Thursday, June 2, 2016

Realism Lays Brutality Bare

A Young Vic production of Tennessee Williams’ A Streetcar Named Desire, directed by Benedict Andrews, came to St. Ann’s Warehouse in Brooklyn.  Having seen Ibsen’s A Doll’s House, another Young Vic production two years ago, which featured a frenetically rotating house set (by Ian McNeill), I was weary when I read that here again the house set (by Magda Willi) rotated. But it was fine; with the seating on all four sides, the house moved slowly most of the time to allow the audience on all sides to see the action fully.  The production was intensely dramatic, gripping for sure, almost to the extent of exhausting the audience.  I was however left with a mixed feeling.  For one, Gillian Anderson as Blanche, praised by critics, was for me far too frenetic; her overdone Southern accent and her histrionic actions to match it at once stood out against the rest of the cast and at the same time set the tone of the entire play by dominating it. The action was set in a characterless, almost antiseptic, skeletal house, as dictated no doubt by the present day the play was placed; I missed the sense of the locale, the sultry air and languid squalor of New Orleans’ French Quarter, an integral element in Williams’ creation; and, so, Anderson’s Blanche also disturbed me in her lack of the ethereal otherworldliness I expected of the character.  In saying this, I am remembering the two earlier productions (aside from the 1951 Elia Kazan film featuring Vivien Leigh, Marlon Brando, and Kim Hunter): one in 2005 at Studio 54, directed by Edward Hall and featuring Natasha Richardson, John C. Reilly, and Amy Ryan, and the other in 2009 at BAM Harvey, directed by Liv Ullman and featuring Cate Blanchett, Joel Edgerton, and Robin McLeavy; both were very impressive and the latter, in particular, is still vivid in my mind.  Pervasive cruelty in Blanche but above all in Stanley’s physical brutality disturbed me almost painfully.  A part of this effect had to the proximity of the actors to the audience; they deployed the floor around the house, brushing the knees of the first-row spectators.  But I alsowondered if I am getting too old to take violence enacted on stage.

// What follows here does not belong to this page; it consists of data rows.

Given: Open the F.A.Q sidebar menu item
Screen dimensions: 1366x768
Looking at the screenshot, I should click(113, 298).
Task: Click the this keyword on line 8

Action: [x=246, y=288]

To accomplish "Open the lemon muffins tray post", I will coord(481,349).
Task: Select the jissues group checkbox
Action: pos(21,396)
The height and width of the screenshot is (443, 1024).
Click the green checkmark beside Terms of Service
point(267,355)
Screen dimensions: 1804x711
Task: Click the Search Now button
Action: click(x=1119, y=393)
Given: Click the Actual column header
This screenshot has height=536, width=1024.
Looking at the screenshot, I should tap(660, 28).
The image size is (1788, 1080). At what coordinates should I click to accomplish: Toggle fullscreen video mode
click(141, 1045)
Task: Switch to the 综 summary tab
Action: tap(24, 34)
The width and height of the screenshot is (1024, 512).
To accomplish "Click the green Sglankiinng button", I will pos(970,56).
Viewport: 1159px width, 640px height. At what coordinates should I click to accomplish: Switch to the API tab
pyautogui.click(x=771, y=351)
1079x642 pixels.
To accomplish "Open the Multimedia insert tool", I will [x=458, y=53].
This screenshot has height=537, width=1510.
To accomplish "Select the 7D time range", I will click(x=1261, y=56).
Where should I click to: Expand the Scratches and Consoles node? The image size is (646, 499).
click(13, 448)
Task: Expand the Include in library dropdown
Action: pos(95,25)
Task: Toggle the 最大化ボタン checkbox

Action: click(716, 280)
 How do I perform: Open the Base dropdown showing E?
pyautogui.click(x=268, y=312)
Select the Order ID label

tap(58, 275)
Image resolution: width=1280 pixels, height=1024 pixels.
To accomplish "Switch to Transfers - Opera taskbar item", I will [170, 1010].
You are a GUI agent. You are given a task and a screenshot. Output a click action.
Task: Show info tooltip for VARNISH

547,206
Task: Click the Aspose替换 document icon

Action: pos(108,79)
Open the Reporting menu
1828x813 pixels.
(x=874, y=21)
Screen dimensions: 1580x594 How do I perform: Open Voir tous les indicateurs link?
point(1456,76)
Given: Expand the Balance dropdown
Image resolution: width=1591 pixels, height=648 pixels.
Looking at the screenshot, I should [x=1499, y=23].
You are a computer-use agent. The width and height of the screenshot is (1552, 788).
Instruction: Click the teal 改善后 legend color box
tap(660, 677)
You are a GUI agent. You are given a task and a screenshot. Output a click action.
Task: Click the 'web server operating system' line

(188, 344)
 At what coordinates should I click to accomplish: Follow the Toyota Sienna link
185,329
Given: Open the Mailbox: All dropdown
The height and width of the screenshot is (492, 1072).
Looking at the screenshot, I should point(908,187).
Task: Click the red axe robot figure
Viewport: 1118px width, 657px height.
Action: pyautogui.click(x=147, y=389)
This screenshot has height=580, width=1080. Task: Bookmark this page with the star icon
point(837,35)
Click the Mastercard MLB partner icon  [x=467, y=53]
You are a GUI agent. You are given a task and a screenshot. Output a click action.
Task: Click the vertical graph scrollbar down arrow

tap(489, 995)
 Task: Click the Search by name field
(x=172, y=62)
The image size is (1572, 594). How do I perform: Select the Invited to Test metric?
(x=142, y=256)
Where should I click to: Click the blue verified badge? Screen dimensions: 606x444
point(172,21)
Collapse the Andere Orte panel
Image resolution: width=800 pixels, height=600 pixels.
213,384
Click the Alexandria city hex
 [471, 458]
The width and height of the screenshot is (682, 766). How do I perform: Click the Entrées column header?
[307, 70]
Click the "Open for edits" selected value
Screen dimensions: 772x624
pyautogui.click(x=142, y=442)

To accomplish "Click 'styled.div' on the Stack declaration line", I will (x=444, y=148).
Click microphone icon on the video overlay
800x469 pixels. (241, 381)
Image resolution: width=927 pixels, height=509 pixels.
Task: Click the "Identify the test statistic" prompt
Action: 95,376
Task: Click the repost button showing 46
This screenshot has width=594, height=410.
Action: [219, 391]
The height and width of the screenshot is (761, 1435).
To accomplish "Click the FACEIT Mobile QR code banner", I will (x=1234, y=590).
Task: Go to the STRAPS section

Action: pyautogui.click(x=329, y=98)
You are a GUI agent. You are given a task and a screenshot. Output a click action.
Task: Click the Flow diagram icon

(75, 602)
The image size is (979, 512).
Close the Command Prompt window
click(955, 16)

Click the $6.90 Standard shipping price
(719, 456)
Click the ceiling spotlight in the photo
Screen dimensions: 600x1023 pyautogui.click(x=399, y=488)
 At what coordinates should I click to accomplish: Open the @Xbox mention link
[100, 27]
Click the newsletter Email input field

This thought, however, led me deeper into the matter of Tennessee William;’s plays, many of which deal with human cruelty of one kind or another, and I began to see that the nature of realism in modern theater brings it closer to us and more immediate in contrast to the stylization that prevailed in older forms of theater.  Certainly, cruelty of all kinds abounds in Green drama — revenge, torture, and murder, all colorful and terrifying as such but distanced one way or another; they may take place off stage, or else be told but not shown, and if shown formalized, and this is true in Shakespeare and opera and Kabuki, this last being the theater I was nurtured in.  When a realist play like Williams’ is realized in the Stanislavskian mode in which authenticity is insisted upon more than, or even instead of, credibility, violence on stage achieves such immediacy as to close the aesthetic distance between fiction and reality.  If cruelty is psychological as in the plays of Strindberg, whose The Father was recently performed in a production by the TFANA, featuring remarkable John Douglas Thompson as the Captain, the distance is harder to close compared with physical brutality.  Violence in close prosimity becomes menacing. Realism, possibly by its nature, lays brutality bare.